Records from a data source:
----------------

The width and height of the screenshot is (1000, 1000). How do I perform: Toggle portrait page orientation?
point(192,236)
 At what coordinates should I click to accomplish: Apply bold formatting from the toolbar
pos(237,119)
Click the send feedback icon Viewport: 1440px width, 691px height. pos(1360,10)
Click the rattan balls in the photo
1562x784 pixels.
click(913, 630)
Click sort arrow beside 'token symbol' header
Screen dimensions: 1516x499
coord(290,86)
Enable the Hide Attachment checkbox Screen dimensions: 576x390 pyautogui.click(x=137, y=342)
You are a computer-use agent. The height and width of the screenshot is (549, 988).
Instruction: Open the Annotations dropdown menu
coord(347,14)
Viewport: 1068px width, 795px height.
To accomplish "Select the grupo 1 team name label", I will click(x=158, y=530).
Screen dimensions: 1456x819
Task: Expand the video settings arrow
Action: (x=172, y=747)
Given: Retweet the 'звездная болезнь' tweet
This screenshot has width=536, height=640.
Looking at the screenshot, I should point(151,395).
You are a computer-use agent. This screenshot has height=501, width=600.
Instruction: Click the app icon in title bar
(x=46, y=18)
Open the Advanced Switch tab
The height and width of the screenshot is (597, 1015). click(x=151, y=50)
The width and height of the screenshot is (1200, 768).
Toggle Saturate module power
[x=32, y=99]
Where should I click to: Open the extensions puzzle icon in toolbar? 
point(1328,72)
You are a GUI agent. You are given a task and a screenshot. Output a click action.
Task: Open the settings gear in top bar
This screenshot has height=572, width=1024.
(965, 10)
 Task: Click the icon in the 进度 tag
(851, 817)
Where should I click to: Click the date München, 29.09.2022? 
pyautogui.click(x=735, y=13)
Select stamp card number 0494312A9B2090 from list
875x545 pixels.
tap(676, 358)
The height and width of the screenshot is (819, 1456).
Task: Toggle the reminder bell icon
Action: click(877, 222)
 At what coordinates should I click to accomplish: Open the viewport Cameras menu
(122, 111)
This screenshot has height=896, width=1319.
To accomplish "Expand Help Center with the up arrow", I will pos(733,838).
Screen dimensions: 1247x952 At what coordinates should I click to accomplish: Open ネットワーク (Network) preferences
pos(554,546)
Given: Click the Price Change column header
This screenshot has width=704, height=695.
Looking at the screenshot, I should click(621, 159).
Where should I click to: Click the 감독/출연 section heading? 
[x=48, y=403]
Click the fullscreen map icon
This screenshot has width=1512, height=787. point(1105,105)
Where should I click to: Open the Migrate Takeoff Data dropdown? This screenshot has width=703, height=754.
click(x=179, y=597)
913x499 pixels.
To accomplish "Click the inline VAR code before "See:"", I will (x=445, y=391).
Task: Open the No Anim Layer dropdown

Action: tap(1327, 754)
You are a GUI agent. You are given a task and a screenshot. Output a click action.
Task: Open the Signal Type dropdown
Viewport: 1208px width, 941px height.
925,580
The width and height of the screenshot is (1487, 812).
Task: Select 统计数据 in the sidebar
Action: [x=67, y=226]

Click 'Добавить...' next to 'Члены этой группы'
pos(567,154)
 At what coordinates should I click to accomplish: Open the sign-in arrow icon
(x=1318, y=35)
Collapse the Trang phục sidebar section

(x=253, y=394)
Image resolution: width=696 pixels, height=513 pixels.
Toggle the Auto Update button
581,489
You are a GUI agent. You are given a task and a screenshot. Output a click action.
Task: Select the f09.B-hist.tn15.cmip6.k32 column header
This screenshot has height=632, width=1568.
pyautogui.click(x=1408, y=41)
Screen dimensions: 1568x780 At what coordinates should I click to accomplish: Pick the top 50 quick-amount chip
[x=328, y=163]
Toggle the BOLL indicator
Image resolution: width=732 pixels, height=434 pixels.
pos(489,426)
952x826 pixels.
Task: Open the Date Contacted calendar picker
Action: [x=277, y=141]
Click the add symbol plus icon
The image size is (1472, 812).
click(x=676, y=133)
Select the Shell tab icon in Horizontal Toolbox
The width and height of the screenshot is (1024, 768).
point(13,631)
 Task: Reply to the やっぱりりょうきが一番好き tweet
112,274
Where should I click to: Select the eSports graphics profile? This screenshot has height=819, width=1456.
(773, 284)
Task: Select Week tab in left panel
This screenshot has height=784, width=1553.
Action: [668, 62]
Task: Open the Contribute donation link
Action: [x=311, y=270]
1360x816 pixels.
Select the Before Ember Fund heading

----------------

▶ Task brief: For each line above that contains the word "computer", copy that line.

▶ Answer space:
You are a computer-use agent. The height and width of the screenshot is (549, 988).
You are a computer-use agent. This screenshot has height=501, width=600.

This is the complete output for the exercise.